Эти воскресающие силы есть в духе русском. Н. Федоров был вершиной выражения этих воскресающих сил. И не случайно в русском православии главный праздник есть праздник Воскресения Христова. Так понимается христианство. Источник победы над злом жизни в этом мире не в смерти и не в рождении, а в воскресении. Опыт мирового зла губит, но творческие силы воскресения побеждают зло и смерть. Христианская этика в отношении к злу и злым может быть лишь парадоксальна. В Христе-Богочеловеке и в богочеловеческом процессе уготовляется преображение всего космоса. О зле и связанной со злом свободе нельзя мыслить онтологически-статически, а лишь динамически, на языке духовно-экзистенциального опыта.

Глава VII. Война

Война есть основное явление нашего мирового эона. Это факт не только человеческой, социальной и исторической жизни, но и жизни космической. Гераклит говорил, что война носит всеобщий характер и что все разрешается через раздор. Космический характер войны вытекал для него из того, что мир есть движение и объят огнем. Гоббс утверждал первоначальное состояние войны. Война есть не только на земле, но и на небе, ангелы и демоны ведут войну. Мировая история в очень большой степени была войной, была историей войн. Краткие мирные периоды, напр. последняя четверть XIX века, давали ложное представление, что для истории нормален мир, а не война. У гуманистов XIX века были в этом отношении ложные перспективы.

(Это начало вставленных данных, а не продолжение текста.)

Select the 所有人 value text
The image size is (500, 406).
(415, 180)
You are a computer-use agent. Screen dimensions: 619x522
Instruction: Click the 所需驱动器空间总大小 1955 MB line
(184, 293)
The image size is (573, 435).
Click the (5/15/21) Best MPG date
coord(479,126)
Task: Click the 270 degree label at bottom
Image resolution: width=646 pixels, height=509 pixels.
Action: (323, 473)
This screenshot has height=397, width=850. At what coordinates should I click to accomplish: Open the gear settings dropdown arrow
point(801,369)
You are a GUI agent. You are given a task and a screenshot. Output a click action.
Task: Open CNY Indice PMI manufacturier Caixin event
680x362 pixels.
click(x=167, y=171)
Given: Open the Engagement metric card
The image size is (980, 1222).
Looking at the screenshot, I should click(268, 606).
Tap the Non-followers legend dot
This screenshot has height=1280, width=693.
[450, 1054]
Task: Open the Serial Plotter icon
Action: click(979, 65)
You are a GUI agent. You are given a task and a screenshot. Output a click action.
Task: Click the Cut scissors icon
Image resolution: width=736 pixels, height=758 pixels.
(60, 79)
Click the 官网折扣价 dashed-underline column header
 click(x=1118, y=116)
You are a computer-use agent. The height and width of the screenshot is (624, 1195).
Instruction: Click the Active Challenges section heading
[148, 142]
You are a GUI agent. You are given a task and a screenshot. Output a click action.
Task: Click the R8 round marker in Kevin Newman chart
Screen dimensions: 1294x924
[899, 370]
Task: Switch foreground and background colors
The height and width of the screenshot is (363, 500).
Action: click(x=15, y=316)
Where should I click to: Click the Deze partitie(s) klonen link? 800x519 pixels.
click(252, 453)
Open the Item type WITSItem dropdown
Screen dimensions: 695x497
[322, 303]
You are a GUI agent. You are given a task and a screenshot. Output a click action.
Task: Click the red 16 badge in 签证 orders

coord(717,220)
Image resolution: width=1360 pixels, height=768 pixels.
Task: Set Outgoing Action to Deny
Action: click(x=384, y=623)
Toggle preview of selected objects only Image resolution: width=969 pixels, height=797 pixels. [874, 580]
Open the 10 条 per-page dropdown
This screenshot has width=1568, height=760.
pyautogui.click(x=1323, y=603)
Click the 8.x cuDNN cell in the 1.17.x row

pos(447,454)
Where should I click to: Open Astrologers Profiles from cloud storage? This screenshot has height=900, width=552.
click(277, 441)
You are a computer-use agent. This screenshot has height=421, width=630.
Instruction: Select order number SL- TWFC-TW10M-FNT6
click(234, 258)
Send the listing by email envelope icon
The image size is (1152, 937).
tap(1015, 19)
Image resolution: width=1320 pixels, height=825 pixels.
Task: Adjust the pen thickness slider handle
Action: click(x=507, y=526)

Происходит война людей, война семейств, война классов и сословий, война внутри социальных групп и политических партий, война наций и государств. Наконец, есть не меньшая склонность людей к войнам вероисповедным и идеологическим. В сущности, никогда не было стабилизированного порядка, всегда была внутренняя война. Война есть предельное выражение всякого пути к реализации своих целей посредством силы. И всякий человек, проникнутый целостной идеей, которую он хочет во что бы то ни стало реализовать – осуществить господство христианской церкви, создать великую империю, сделать великую революцию, выиграть войну, – может проявить героизм, но и легко превращается не только в насильника, но и в дикого зверя. Война есть потому, что есть «это» и есть «другое», что всякая активность встречает сопротивление, что есть противоречие как сущность жизни мира. Люди не могут ужиться друг с другом, не могут ужиться ни в каких группировках: семейных, хозяйственных, государственных, социальных, религиозных или идеологических. Два друга, два возлюбленных, родители и дети, два единоверца, два единомышленника легко переходят в состояние войны. Эгоизм, самоутверждение, зависть, ревность, самолюбие, интерес, фанатизм легко ведут к войне.